- _TEXT SECTION_:
In 8th grade I started going to a church youth group that a bunch of punks had sort of taken over, because they had a halfpipe in the church gym and we all quickly discovered that if you got the youth leader like 3 sodas deep he’d just skip the Bible study at the end. There was a local band called Take Courage that’d show up to the youth group and just rip a set. Actual lyric from that band: “Let’s go kill some deer, Welcome to Maine!”. It was such a lawless, chaotic time because you had all these rural kids who wanted to participate in the hardcore scene without abandoning all the experiences, interests, characteristics, beliefs, etc. that had led them there. And most of them came and went, but I think it was pretty cool to experience that moment and it definitely helped teach me that hardcore can help you change for the better, but it shouldn’t make you change to fit in.
Anyway, that was my experience. By the time I started going to shows in high school I’d been listening to hardcore music for a few years and had learned a little guitar. So trying to play music was a no-brainer.
3. Take us up to—but not through—2025. It was a bit of some Sheryl Crow with the band—a winding road that is—as I understand it.

- _AIM_:
Can you condense the paragraph of the text above that begins "In 8th grade I started going" into a short bulleted list that keeps its main facts?

- _GIVEN INFORMATION_:
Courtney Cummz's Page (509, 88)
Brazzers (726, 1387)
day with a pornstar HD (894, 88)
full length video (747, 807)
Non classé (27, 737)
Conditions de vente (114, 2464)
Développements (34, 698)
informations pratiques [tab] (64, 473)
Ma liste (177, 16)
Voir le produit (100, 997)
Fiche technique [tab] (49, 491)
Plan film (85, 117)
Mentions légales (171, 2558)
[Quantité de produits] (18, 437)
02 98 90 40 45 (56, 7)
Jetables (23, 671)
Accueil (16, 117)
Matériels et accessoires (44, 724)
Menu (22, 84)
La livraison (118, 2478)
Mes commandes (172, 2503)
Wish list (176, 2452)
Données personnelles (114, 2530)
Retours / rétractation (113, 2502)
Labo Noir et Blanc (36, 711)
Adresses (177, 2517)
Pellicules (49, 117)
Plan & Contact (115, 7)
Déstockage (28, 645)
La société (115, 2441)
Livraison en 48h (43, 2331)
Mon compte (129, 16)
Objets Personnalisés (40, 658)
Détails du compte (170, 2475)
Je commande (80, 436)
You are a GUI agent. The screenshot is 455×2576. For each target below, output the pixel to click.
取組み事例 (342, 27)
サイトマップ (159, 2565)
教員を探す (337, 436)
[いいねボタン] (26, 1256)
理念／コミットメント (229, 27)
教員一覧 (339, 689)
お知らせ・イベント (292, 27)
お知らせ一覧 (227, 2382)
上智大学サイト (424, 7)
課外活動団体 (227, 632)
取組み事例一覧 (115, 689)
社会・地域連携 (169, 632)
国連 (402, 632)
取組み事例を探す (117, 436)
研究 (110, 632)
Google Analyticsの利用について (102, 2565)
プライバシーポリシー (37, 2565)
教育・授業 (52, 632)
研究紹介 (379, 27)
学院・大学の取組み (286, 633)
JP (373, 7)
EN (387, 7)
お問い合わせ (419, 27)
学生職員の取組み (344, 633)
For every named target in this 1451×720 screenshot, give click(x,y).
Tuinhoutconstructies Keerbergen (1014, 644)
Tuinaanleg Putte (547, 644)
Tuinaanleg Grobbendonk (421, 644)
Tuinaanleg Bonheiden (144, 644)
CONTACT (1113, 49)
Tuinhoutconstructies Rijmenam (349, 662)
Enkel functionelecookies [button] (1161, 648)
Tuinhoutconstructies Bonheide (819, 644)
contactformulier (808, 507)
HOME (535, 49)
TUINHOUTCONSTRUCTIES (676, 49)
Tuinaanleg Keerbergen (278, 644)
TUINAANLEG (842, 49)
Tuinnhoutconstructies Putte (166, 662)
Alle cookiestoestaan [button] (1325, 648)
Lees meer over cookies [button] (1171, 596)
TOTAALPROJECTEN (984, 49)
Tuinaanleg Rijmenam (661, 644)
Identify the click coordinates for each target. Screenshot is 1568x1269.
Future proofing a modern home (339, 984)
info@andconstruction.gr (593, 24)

- _EXPECTED OUTPUT_:
- In 8th grade, the writer began attending a church youth group that punks had more or less taken over.
- The draw was a halfpipe in the church gym. The kids also found that if the youth leader had about three sodas, he would skip the closing Bible study.
- A local band, Take Courage, would show up and play sets there. One of its lyrics was "Let's go kill some deer, Welcome to Maine!"
- It was a lawless, chaotic time. Rural kids wanted to join the hardcore scene without giving up the experiences, interests, characteristics and beliefs that had led them to it.
- Most of them came and went. The experience taught the writer that hardcore can help you change for the better but shouldn't make you change to fit in.